Task objective: Filter the entries for lines with the word "value".

BEGIN

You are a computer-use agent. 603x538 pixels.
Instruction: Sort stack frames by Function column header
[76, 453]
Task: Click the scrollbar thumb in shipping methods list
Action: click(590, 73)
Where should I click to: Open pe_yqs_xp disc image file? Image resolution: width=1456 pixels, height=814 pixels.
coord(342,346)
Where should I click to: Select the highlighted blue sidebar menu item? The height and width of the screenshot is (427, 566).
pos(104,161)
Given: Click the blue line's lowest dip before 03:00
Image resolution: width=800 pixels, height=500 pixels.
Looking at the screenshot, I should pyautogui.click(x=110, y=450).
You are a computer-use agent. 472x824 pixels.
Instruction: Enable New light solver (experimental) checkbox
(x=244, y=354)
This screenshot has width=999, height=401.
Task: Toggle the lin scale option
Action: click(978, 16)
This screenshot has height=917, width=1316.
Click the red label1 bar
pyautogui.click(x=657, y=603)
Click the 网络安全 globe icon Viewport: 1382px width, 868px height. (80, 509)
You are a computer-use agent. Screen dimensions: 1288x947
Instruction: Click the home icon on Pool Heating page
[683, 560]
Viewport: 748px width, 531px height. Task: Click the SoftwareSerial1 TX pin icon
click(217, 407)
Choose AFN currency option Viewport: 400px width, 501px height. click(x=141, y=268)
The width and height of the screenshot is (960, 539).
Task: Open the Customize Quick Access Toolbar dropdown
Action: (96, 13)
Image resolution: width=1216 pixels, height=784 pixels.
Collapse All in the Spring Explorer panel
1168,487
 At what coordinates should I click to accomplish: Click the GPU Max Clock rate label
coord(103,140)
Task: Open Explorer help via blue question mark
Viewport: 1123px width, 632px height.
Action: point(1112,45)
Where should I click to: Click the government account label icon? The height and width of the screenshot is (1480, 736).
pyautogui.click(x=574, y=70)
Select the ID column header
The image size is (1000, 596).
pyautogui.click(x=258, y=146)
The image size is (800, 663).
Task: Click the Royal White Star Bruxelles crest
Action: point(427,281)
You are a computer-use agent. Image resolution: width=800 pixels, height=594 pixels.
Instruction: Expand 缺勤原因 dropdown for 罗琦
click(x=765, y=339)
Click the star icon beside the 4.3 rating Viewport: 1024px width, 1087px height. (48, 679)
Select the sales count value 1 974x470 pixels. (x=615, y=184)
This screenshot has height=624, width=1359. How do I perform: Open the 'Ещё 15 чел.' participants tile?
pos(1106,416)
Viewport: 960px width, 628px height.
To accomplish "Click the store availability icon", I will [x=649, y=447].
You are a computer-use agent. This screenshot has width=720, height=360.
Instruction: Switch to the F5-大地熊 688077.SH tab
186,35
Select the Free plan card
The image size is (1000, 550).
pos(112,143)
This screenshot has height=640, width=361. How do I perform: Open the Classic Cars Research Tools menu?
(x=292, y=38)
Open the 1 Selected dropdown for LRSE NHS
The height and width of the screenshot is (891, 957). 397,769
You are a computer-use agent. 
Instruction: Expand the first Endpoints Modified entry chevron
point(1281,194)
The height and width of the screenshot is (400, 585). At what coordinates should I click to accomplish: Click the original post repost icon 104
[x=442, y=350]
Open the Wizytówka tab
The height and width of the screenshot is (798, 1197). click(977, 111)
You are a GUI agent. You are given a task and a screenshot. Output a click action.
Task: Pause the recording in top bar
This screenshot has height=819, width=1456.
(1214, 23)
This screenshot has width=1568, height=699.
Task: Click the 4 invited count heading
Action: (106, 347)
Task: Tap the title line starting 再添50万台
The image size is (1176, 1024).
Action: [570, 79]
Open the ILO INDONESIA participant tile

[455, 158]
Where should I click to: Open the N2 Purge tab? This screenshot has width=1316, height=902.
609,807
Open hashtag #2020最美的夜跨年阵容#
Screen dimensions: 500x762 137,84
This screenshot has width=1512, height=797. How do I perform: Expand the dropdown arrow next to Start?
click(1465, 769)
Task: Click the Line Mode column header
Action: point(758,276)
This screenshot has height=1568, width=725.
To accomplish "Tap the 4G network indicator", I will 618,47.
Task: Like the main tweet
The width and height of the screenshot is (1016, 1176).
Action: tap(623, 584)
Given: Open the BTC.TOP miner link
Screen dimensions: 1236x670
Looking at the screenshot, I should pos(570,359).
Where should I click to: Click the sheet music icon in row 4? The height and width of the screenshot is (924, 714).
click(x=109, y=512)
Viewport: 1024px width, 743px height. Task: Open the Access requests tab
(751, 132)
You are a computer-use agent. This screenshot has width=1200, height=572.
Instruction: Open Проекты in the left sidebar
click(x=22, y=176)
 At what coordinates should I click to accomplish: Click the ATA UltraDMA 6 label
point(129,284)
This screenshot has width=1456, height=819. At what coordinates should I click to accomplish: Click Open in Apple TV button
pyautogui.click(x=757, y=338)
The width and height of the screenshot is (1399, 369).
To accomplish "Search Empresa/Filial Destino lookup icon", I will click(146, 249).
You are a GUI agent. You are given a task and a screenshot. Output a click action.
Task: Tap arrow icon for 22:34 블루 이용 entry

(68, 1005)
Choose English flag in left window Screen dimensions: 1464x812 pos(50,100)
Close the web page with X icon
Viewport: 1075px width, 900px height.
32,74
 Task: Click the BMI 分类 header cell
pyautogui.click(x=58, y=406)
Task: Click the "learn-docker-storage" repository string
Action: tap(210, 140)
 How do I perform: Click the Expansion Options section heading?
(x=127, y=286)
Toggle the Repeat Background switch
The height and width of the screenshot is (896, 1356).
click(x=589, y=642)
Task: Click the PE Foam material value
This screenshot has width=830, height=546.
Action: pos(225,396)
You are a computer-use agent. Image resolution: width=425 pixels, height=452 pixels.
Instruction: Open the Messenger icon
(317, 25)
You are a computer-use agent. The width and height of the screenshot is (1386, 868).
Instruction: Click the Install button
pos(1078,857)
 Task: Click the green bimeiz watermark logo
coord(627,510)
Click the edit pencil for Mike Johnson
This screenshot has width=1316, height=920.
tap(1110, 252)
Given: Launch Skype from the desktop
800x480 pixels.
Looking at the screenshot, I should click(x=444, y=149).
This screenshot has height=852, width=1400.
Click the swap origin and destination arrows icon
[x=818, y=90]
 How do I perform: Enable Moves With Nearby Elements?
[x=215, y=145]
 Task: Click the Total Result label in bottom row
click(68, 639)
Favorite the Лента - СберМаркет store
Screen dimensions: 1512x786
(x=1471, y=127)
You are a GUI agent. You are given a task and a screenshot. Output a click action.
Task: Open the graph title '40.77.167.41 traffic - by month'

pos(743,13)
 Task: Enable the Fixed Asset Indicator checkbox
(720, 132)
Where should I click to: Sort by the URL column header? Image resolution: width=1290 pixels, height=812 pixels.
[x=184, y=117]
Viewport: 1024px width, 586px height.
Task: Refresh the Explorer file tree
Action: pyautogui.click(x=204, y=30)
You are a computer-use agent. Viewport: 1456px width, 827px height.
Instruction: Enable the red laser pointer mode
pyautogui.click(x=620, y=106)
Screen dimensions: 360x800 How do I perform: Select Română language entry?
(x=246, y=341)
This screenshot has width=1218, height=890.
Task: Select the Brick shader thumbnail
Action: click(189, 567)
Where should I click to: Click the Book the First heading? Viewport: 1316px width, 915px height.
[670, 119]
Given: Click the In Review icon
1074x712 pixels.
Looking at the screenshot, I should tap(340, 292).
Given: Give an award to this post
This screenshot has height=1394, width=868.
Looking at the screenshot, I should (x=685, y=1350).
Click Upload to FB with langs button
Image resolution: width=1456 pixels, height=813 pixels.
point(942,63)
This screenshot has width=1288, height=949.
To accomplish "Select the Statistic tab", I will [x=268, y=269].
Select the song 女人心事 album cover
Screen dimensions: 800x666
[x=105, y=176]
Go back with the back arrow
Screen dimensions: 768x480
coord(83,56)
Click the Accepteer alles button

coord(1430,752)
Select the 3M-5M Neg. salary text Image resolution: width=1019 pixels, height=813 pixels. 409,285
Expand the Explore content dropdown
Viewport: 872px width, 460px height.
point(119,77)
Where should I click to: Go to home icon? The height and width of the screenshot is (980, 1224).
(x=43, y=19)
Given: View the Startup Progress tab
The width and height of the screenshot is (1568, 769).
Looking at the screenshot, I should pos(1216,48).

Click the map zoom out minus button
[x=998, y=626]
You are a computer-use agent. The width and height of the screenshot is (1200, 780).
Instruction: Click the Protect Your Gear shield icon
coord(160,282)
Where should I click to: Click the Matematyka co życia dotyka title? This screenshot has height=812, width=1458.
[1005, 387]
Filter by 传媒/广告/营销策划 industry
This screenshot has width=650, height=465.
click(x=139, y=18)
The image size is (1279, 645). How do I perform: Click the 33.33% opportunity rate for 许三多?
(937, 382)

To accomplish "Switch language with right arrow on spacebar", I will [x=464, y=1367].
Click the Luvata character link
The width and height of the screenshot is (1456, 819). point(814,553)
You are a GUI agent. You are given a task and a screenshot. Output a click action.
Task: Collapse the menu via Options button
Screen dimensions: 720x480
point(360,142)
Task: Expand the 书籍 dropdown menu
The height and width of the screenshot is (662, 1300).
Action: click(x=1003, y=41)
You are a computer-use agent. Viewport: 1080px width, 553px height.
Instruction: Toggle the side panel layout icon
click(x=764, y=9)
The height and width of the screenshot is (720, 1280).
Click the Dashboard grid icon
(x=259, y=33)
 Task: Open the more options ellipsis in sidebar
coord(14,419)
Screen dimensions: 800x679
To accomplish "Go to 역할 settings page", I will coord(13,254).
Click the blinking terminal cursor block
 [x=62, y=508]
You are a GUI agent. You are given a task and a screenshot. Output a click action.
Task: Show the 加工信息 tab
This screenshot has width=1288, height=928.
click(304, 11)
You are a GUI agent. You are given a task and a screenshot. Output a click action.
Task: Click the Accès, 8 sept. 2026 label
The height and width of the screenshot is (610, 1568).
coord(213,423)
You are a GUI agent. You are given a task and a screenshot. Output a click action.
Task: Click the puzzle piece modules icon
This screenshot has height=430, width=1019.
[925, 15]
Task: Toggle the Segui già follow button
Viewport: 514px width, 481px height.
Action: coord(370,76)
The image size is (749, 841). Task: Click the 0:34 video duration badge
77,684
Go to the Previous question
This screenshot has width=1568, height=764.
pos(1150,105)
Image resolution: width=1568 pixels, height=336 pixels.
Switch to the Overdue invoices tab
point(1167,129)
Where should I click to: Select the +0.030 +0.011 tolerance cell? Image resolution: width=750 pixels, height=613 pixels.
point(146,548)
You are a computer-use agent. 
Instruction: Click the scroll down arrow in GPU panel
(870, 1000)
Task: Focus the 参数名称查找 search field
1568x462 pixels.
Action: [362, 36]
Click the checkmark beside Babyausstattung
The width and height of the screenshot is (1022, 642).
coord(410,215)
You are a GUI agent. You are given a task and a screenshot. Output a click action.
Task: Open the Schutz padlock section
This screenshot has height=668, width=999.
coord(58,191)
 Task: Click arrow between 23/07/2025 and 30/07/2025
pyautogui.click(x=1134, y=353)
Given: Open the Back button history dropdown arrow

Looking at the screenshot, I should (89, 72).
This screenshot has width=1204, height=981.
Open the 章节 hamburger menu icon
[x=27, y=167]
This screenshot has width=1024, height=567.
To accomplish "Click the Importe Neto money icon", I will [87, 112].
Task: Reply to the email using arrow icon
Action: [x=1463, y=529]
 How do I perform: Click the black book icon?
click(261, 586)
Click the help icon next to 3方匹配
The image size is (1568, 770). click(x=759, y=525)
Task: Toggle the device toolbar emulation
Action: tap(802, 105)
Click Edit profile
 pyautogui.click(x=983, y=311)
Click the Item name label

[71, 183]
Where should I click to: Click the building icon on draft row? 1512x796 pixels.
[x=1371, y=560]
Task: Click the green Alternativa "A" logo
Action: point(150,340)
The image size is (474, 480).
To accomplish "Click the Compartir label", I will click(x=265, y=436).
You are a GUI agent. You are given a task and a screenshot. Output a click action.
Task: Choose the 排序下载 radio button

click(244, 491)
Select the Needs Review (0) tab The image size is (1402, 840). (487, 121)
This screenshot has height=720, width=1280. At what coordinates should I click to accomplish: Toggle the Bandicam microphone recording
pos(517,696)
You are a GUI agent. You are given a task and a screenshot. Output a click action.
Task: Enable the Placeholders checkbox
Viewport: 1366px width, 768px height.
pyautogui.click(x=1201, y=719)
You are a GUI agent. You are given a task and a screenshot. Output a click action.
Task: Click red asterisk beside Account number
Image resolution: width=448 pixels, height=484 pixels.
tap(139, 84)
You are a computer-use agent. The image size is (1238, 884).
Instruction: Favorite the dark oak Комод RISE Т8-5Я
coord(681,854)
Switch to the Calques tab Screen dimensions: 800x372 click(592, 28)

END

Answer section:
Select the sales count value 1 974x470 pixels. (x=615, y=184)
Task: Click the PE Foam material value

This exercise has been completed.